In this report, we utilized the dataset obtained from Inside Airbnb, an open platform offering global Airbnb listing data to empower communities with insights on Airbnb’s residential impact. The dataset is aggregated through Airbnb’s public information on their website and contains information on over 42,000 listings in New York City as of March 6, 2023.

In terms of what processes might have influenced what data was observed and what was not, there is not much, if any. The data utilizes public information compiled from the Airbnb website, so, if a listing is on the website at the time of scraping, it will be on the dataset. No private information is being used: names, photographs, listings, and review details are all public. Furthermore, not much preprocessing was done (or explained) on the data. Evidence of this can be seen in the data. For example, the price is noted as a chr, which is likely due to it being directly scraped from the webpage.

All the Airbnb data scraped by Inside Airbnb is public, so all Airbnb hosts should be aware that their data and information can be scraped and used for other purposes. The dataset’s observations are NYC Airbnb listings, with attributes describing listings and hosts, such as price, host_is_superhost, room_type, and review_scores_rating. We performed our own data cleaning, which can be seen in Appendix 1.

What affects price?

This report examined factors influencing Airbnb listing prices in New York City. We analyzed three main categories: (1) location, (2) listing characteristics (e.g., bedrooms, amenities), and (3) host characteristics (e.g., super-host status, response time). Each variable is summarized and its relationship with price is displayed. We fit linear regression models for individual variables and perform a multivariable linear regression at the end, as well as fit machine learning models to create a price predictor model.

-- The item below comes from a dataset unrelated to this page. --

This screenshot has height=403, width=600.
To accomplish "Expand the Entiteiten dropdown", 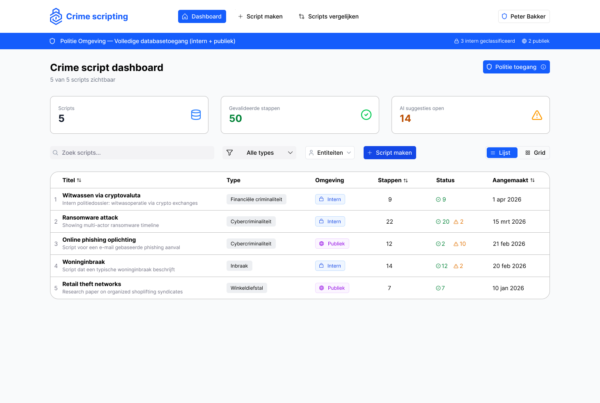I will click(x=330, y=153).
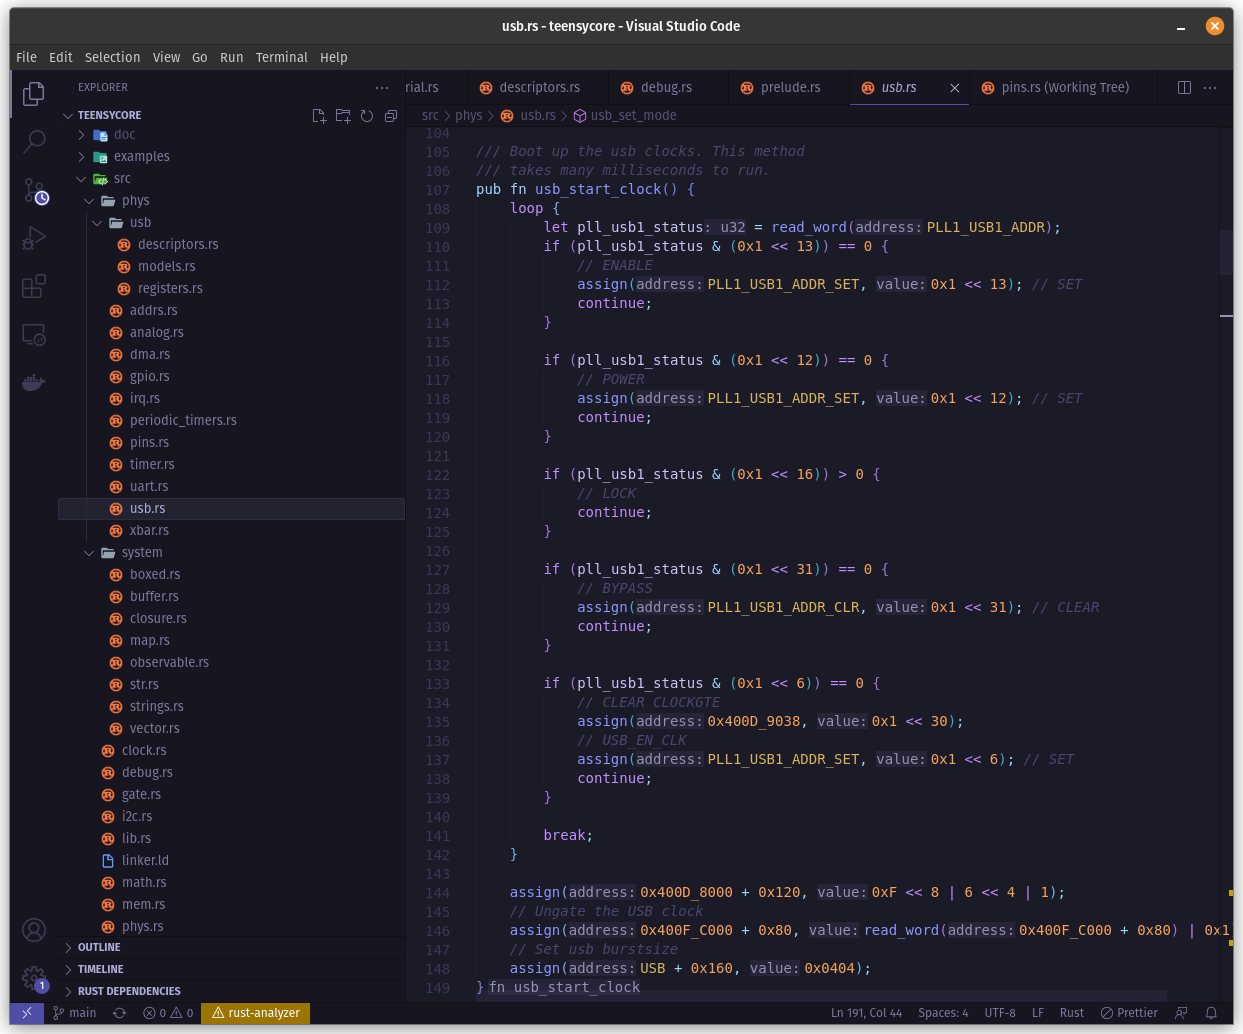Screen dimensions: 1243x1034
Task: Collapse all folders in Explorer
Action: (391, 116)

We observed that NYC Airbnb listing prices were heavily right-skewed, regardless of which borough they were situated in. While these prices are outliers, they should be included in this particular evaluation to consider all of the variability in prices. As such, we decided to conduct any model fitting to log(price).

Analysis 1: Location

We found that the median prices of listings are different in the five NYC boroughs. Naturally, we wanted to determine how much variability in listing prices location accounts for. Fitting a linear regression between log(price) and borough, we produce the following equation:

\[ \begin{split} \widehat{log(Airbnb~listing~price)} = 4.4947394 + 0.2206278\times Brooklyn + 0.631\times Manhattan\\+ 0.0288866 \times Queens + 0.1409128 \times Staten~Island \end{split} \]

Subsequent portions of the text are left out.